Zoledronic acid has been investigated for its ability to reduce periprosthetic bone loss and thereby lower the risk of aseptic loosening after total joint arthroplasty. By inhibiting osteoclast-mediated bone resorption, zoledronic acid helps preserve periprosthetic bone mineral density, which is critical for long-term implant stability. Several clinical and experimental studies have demonstrated that postoperative administration of zoledronic acid significantly reduces periprosthetic bone loss around femoral and acetabular components, suggesting a protective effect against implant migration and aseptic loosening.25 However, zoledronic acid treatment did raise the BMD of the whole body and inhibit the bone resorption, but the micro-motion of the unstable stem had already took over the progression of loosening, exacerbated the subsidence to 10mm and the thickness of cortical bone to 1–2mm within one year, creating a great challenge for revision surgery. The intraoperative periprosthetic fracture could potentially be prevented if revision surgery is conducted promptly upon the initial diagnosis of prosthesis loosening.
Conclusion
Breast cancer chemotherapy and hormonal therapy might be a threat to the stability of THA prosthesis, initiating and promoting periprosthetic osteolysis and aseptic loosening. We should pay more attention when a THA patient occurred with chemotherapy and hormonal therapy. More studies about the effect of chemotherapy and hormonal therapy on skeleton are required.
Abbreviations
AI, Aromatase inhibitors; BMD, Bone mineral density; CRP, C-reactive protein; DXA, Dual energy x-ray absorptiometry; ER, Estrogen receptors; ESR, Erythrocyte Sedimentation Rate; SERMs, Selective estrogen receptor modulators; TJR, Total joint replacement.
Data Sharing Statement
The research data are obtained from our hospital, which were not publicly available on ethical grounds.

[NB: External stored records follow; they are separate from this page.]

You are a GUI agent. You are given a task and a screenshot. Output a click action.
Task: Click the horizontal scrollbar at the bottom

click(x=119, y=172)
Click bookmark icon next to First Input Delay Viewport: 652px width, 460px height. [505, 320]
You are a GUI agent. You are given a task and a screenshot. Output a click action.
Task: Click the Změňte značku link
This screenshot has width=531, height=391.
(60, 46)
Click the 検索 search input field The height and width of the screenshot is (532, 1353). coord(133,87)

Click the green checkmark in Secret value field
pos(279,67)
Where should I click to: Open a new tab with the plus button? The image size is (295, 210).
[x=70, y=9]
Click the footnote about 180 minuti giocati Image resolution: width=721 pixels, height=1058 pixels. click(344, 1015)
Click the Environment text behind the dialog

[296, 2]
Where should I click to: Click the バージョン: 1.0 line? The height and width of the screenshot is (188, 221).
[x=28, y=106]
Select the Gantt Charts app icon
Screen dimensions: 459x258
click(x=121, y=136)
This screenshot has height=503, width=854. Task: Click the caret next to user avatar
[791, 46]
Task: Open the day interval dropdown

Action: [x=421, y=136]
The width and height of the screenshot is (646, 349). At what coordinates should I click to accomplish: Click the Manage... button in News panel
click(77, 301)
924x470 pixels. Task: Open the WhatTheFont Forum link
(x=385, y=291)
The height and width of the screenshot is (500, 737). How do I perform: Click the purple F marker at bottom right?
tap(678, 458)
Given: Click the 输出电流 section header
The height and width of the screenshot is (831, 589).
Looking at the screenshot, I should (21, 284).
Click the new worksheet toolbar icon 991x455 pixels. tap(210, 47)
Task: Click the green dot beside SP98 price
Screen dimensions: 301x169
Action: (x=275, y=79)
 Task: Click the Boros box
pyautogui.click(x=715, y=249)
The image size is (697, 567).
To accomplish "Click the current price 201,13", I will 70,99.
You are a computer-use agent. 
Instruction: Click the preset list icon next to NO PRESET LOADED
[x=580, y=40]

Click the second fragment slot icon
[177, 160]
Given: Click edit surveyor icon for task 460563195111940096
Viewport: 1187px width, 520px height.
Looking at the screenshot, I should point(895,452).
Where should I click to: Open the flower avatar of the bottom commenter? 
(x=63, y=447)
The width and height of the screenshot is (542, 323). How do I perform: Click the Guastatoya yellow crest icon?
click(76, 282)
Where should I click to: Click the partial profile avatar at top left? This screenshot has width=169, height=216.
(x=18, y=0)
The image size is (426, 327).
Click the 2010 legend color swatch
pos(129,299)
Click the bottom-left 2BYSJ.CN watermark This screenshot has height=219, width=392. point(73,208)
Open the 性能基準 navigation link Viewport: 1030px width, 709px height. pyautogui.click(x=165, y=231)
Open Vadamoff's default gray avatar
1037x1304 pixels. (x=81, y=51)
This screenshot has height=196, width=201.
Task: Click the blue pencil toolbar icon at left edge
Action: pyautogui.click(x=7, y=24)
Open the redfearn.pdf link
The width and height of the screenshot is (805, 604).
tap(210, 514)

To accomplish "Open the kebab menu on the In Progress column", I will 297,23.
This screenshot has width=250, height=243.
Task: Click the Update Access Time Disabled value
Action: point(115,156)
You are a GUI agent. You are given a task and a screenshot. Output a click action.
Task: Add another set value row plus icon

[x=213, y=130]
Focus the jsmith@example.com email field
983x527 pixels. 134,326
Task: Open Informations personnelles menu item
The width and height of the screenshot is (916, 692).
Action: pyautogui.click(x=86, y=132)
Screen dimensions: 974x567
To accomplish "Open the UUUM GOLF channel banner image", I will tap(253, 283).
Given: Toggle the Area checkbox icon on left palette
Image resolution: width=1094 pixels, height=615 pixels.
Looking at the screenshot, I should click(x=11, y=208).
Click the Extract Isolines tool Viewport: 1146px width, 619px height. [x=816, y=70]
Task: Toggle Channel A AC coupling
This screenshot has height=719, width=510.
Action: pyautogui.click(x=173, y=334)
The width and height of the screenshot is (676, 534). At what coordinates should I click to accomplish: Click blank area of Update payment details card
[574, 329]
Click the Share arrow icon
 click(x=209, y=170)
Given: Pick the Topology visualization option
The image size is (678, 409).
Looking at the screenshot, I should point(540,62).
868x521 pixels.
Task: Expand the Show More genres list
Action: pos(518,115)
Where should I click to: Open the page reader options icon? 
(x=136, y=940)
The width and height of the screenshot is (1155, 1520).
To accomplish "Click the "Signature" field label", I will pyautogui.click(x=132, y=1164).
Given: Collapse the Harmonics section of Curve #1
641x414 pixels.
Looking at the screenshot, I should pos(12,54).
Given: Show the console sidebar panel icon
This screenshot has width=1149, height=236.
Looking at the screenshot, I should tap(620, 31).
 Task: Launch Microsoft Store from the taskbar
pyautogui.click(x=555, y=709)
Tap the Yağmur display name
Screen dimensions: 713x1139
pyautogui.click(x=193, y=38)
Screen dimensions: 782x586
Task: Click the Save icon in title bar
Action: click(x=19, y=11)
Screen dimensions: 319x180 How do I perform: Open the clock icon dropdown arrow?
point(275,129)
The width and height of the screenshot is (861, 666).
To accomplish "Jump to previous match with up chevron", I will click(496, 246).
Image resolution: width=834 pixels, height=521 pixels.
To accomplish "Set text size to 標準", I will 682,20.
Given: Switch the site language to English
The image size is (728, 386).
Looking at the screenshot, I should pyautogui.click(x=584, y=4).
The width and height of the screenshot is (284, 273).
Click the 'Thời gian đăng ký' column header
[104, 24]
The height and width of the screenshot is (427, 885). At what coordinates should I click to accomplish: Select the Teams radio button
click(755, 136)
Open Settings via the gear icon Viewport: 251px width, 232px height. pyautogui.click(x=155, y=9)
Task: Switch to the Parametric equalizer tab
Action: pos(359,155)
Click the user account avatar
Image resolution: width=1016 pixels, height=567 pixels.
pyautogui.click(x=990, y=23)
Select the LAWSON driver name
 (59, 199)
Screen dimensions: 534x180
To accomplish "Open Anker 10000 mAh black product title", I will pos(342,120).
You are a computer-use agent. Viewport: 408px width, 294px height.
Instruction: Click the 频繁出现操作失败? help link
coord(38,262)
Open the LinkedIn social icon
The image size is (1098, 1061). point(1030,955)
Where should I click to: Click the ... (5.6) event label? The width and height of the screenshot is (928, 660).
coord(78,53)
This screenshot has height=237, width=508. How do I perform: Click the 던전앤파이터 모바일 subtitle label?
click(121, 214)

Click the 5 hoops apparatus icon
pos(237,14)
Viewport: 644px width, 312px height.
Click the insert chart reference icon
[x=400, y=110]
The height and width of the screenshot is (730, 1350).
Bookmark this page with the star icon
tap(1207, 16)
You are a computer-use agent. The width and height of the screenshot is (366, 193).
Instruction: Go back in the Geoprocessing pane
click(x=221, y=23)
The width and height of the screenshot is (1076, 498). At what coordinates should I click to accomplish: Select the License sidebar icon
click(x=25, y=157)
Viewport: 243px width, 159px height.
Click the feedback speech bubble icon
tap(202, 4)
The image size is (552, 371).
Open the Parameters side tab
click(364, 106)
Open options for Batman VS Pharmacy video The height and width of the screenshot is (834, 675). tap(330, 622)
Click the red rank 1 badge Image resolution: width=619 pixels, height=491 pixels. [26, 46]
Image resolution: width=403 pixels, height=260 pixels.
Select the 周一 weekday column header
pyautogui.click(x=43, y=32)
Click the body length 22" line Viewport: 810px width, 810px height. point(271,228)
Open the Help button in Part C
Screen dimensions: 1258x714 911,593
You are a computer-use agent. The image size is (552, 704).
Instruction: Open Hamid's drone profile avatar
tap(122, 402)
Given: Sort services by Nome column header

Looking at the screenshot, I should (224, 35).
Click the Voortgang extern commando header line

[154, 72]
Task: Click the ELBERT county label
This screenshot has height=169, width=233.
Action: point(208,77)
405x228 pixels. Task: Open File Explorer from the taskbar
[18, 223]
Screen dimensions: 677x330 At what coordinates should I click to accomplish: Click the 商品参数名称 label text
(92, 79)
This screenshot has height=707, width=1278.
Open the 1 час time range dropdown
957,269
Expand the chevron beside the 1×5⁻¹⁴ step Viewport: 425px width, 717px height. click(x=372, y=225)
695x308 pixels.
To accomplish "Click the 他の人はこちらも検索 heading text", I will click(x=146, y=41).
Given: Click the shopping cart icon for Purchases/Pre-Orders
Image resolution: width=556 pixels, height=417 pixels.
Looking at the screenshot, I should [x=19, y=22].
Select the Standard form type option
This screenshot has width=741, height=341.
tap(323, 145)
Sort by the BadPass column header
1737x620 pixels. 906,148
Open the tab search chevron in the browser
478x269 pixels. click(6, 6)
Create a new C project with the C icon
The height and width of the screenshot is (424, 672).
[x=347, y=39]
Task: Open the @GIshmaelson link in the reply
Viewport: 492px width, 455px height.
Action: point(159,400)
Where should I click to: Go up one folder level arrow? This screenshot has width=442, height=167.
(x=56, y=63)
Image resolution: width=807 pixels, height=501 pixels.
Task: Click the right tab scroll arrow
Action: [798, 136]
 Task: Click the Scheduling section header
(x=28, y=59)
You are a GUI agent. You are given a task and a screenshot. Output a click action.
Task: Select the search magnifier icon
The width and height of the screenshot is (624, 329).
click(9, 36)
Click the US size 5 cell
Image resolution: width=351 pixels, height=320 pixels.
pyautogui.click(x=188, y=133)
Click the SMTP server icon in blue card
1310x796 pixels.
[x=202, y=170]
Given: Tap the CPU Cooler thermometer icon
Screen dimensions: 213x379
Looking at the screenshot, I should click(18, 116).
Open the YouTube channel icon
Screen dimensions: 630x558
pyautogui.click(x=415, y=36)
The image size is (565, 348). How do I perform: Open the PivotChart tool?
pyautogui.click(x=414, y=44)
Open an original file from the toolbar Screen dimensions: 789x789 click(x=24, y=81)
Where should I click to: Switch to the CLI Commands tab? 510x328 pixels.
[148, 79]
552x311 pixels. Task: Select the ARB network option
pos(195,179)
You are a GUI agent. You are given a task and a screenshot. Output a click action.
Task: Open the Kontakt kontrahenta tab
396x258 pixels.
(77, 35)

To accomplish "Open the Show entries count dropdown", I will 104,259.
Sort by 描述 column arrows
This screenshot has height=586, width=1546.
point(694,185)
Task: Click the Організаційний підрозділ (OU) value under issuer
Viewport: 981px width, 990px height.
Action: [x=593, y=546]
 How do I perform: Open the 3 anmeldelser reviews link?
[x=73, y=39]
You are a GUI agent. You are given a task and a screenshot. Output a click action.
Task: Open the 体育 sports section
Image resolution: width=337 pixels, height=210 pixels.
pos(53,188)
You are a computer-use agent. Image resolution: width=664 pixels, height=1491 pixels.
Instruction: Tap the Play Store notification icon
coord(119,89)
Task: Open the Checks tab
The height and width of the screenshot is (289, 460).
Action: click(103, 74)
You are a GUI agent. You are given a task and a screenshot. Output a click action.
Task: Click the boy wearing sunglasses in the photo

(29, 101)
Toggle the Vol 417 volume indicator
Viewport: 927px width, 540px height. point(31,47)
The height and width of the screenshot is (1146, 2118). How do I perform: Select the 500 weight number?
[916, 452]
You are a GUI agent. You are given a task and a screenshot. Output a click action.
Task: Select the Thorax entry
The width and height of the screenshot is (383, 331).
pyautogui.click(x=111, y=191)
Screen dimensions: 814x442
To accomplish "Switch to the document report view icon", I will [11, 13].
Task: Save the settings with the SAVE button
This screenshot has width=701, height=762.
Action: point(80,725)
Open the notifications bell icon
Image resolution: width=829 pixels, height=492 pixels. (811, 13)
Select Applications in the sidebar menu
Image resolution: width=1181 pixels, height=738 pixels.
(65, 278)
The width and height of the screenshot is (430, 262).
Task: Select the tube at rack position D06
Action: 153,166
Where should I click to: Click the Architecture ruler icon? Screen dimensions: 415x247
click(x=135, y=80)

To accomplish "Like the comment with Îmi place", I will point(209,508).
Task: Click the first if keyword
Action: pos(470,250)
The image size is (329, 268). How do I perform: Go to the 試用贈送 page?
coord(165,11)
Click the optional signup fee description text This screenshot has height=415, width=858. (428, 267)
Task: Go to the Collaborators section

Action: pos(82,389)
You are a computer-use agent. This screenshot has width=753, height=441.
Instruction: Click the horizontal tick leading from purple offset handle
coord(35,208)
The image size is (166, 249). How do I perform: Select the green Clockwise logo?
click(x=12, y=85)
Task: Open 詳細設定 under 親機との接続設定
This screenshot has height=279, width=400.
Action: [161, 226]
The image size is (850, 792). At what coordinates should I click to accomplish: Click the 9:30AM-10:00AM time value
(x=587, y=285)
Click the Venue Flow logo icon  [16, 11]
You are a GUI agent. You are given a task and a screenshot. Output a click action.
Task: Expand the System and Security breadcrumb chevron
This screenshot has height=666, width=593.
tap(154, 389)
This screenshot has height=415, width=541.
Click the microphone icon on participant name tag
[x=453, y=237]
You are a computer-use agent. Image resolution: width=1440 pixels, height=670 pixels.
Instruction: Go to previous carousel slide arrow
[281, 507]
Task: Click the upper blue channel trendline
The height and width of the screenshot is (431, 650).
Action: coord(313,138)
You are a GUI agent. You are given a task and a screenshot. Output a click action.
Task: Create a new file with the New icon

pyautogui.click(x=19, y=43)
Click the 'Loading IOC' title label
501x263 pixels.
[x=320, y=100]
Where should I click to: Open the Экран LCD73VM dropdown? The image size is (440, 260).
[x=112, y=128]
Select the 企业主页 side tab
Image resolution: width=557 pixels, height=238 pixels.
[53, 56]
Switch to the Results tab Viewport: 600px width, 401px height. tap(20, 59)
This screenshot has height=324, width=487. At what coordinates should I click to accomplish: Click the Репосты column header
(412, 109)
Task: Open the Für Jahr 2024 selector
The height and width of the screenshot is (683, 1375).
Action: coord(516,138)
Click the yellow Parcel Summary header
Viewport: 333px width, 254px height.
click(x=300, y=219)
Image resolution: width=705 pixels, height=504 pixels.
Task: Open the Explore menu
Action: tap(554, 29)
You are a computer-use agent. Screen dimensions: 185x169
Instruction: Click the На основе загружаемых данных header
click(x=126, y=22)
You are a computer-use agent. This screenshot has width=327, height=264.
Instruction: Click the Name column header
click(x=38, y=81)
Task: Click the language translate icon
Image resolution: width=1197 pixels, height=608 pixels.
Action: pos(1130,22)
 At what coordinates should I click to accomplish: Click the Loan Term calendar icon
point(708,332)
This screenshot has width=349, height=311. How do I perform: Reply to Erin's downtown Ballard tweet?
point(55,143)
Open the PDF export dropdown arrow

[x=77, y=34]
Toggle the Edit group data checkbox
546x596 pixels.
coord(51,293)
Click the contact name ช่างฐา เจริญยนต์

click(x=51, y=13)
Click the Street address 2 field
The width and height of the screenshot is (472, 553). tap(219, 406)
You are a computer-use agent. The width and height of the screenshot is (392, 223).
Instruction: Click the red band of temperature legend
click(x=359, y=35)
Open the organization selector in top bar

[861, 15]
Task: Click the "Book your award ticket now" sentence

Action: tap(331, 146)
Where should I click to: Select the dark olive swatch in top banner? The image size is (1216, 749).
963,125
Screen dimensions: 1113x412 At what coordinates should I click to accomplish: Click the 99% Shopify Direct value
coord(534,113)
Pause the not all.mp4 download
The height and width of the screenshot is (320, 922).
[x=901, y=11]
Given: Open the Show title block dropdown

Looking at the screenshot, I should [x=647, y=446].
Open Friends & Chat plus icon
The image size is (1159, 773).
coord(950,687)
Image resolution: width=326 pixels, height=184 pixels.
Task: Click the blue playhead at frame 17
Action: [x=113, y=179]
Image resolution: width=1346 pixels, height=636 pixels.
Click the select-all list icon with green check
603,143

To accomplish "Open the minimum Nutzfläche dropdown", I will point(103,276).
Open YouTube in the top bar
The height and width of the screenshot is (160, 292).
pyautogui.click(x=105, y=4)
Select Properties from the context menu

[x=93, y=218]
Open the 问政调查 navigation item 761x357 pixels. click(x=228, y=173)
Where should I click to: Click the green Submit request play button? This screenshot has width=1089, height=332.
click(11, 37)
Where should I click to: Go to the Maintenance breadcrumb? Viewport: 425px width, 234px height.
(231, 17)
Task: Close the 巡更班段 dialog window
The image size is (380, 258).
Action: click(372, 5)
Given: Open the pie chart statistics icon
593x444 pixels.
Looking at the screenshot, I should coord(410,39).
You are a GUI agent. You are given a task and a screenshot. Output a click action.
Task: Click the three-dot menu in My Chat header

Ethics Approval and Consent to Participate
This research was approved by the Sun Yat-sen Memorial Hospital Ethics committee, and the approval of Sun Yat-sen Memorial Hospital was required for publication of the case details (Ethics approval reference number: SYSEC-KY-KS-2020-174). Written informed consent was obtained from the patient for publication of this case report and any accompanying images.
Acknowledgments
The abstract of this paper was presented at the 2022 International Combined Orthopaedic Research Society meeting name “Prosthetic Loosening in a Total Hip Arthroplasty Patient after Breast Cancer Chemotherapy and hormonal therapy: A Case Report” as a presentation with interim findings.26
Author Contributions
All authors made a significant contribution to the work reported, whether that is in the conception, study design, execution, acquisition of data, analysis and interpretation, or in all these areas; took part in critically reviewing the article; gave final approval of the version to be published; have agreed on the journal to which the article has been submitted; and agree to be accountable for all aspects of the work.
Consent for Publication
Written informed consent was obtained from the patient for publication of this case report and any accompanying images.
Funding
This work was supported by the National Natural Science Fund (82372415), Guangzhou Science and Technology Plan project (SL2023A04J02009,2024A04J4682), and Sun Yat-sen University Clinical Research 5010 Program(2018006).
Disclosure
The authors declare that they have no competing interests in this work.